What follows in the prophecy, right up until almost the very end, is a devastating series of judgment oracles designed to expose the very core of Israel’s rebellion against their covenant God, Yahweh, resulting in a terrifying sequence of punishments that functioned essentially as covenant curses. It is, in fact, only right at the end of Amos’ prophecy (9:11–15) that God reveals his ultimate promise of forgiveness, renewal, and restoration for his wayward people.
Amos highlights Yahweh’s goodness as a God of righteousness and justice alongside his resultant judgment—judgment that has no favorites. He does not pass over those who think they are safe as religious “insiders” and yet persist in practicing oppression and injustice.
The Lion still roars from Zion (1:2), but that “roar” will ultimately be replaced by a gentle yet powerful expression of divine compassion, mercy, and forgiveness directed toward the people of God. Eventually, the undying, eternal fulfillment of God’s covenant promises will be realized.
Author and Audience
Amos called himself a sheep breeder and fig dresser from the town of Tekoa, near the border between Judah (south) and Israel (north). Obviously not a peasant farmer, Amos spoke with great confidence, potency, and authority, as someone used to giving, not receiving, orders. He clearly saw himself as a peer with the leadership of Israel and had no fear of them (7:12–17).

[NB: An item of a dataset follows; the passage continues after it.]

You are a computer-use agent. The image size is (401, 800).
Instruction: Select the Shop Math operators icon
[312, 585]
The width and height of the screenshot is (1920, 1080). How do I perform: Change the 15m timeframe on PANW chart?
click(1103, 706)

It is important for the modern reader to understand the geography and history of the time of Amos. The united kingdom of Israel of Saul, David, and Solomon had split in two some two hundred years earlier. The Northern Kingdom (ruled from Samaria) retained the name Israel, and the Southern Kingdom (ruled from Jerusalem) went by the name of its most powerful tribe, Judah. Sometimes the prophets referred to both nations together, collectively, as Israel/Jacob, and sometimes the same label meant only the Northern Kingdom. Amos was from the south and prophesied in the north.

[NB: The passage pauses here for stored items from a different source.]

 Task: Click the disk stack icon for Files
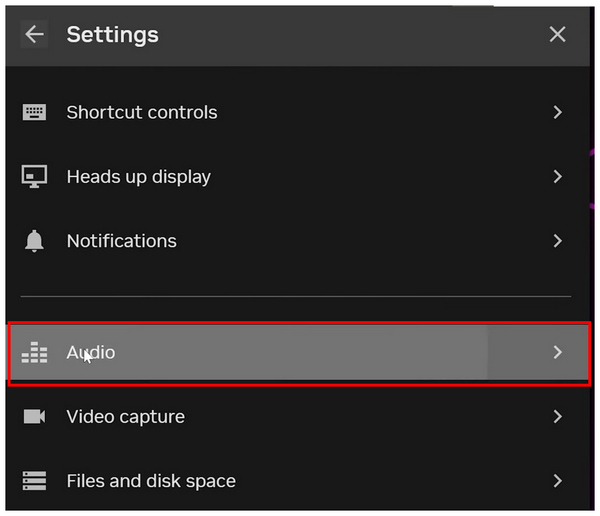tap(35, 481)
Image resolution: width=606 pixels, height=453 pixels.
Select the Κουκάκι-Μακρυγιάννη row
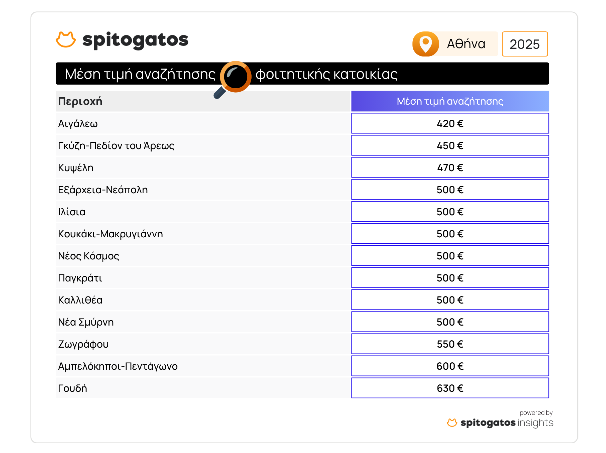coord(302,234)
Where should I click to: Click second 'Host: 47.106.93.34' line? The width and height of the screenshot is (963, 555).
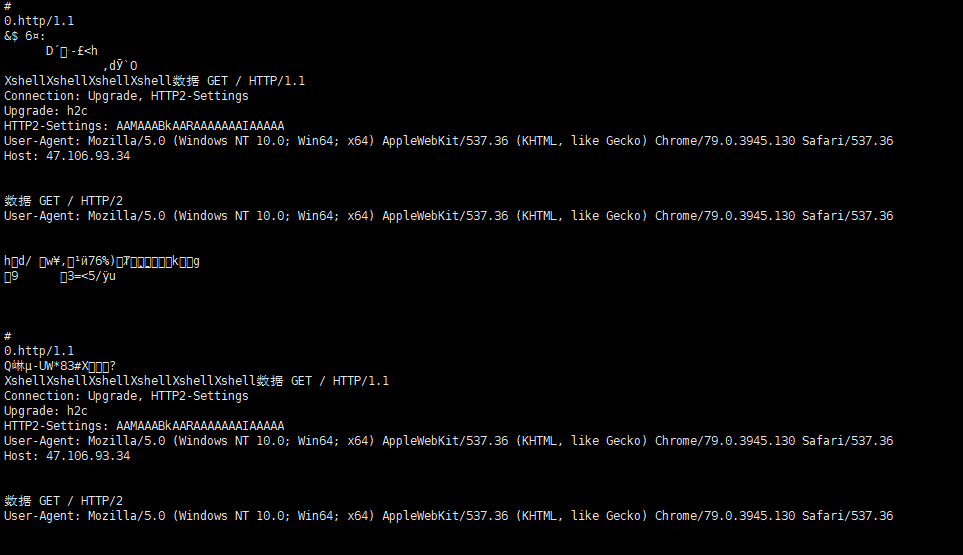[67, 456]
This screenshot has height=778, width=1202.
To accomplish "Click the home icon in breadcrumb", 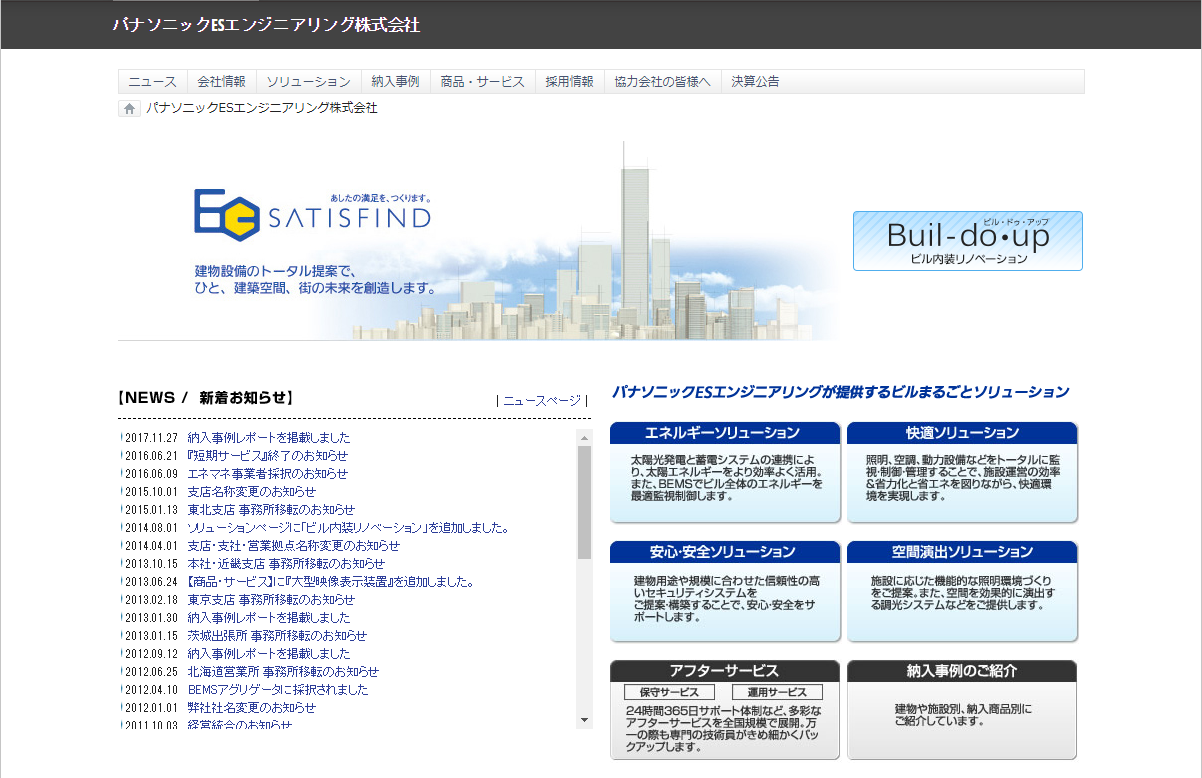I will click(129, 109).
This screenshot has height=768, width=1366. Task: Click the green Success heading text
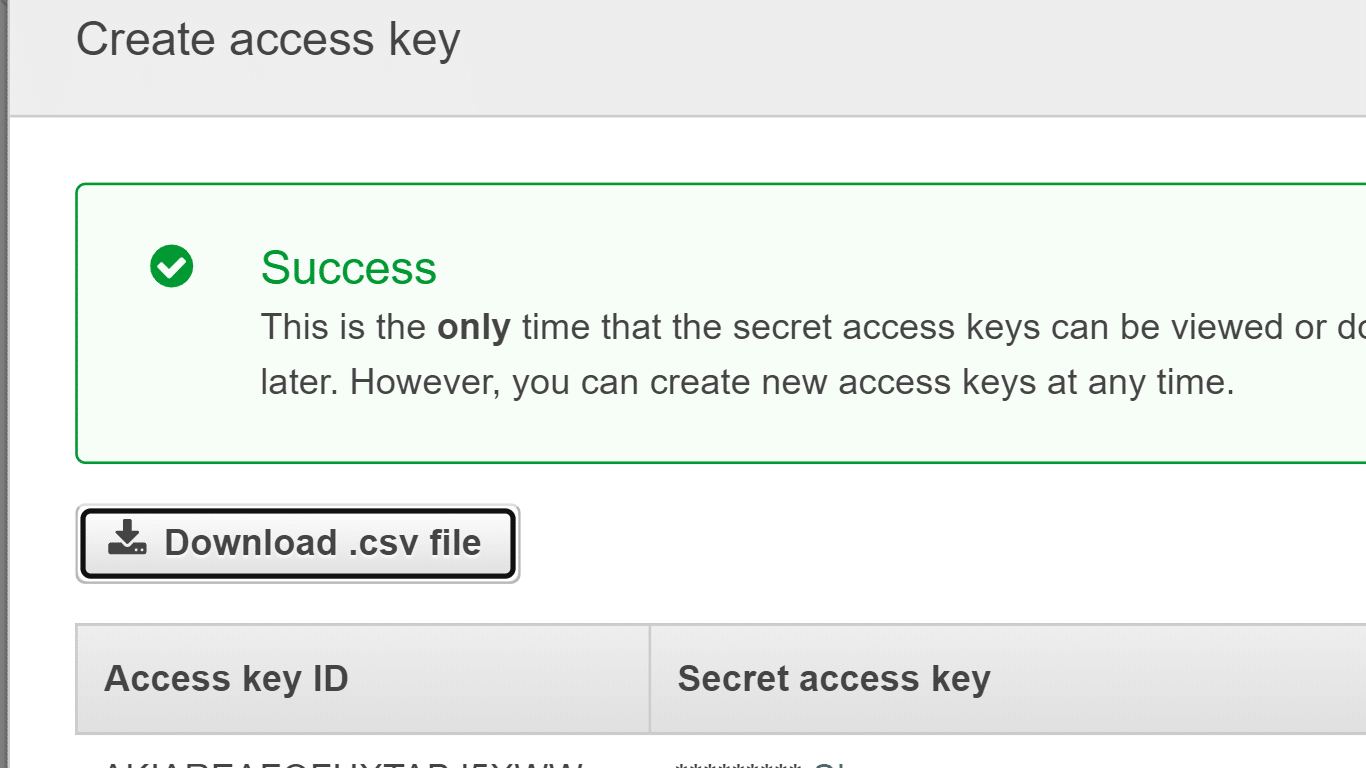point(349,268)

The apocryphal (not considered Scripture by Jews or Christians) book Lives of the Prophets suggests that Amos may have been murdered by Northern Kingdom priests and buried in Tekoa. But we are unable to know this with any certainty.

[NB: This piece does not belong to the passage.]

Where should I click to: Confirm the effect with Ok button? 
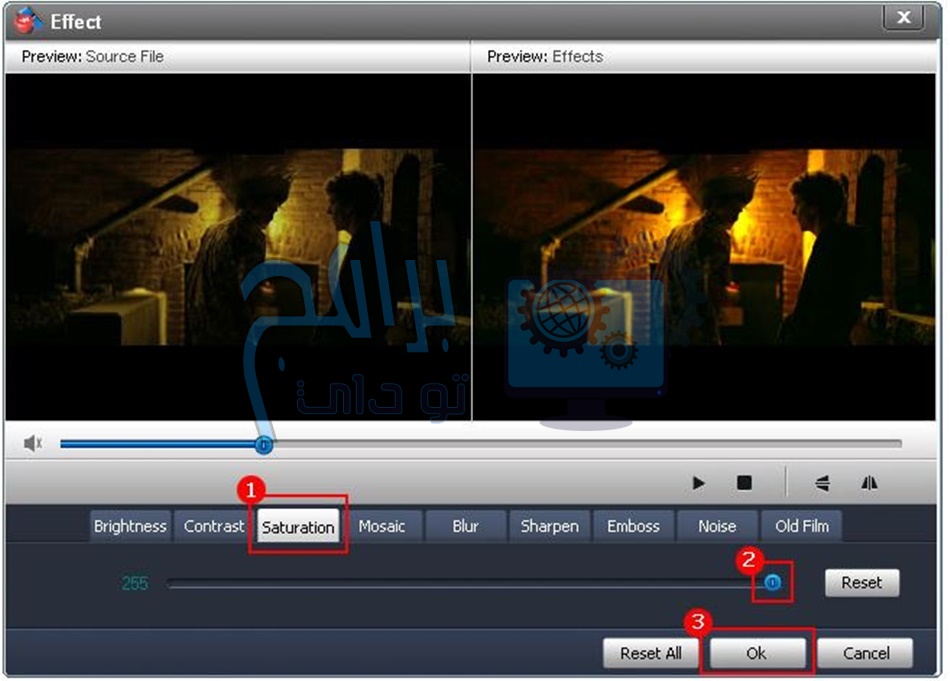coord(756,653)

Amos’ command of language is on par with any biblical author, as he expressed himself with exceptionally bold clarity. This suggests not only a high level of education but also the pragmatic wisdom of someone accustomed to leadership and public speaking. No one who heard him could have any doubt about what he was trying to say. Amos wastes no time going for the throat. It is unclear whether Amos spoke these things and others wrote them down or if he both wrote and spoke these words.
The original audience was without a doubt the people and leaders of the Northern Kingdom of Israel. Later, during the Babylonian captivity, the rabbis saw the eternal value of the book and included it with other prophetic books, which became known as the Twelve.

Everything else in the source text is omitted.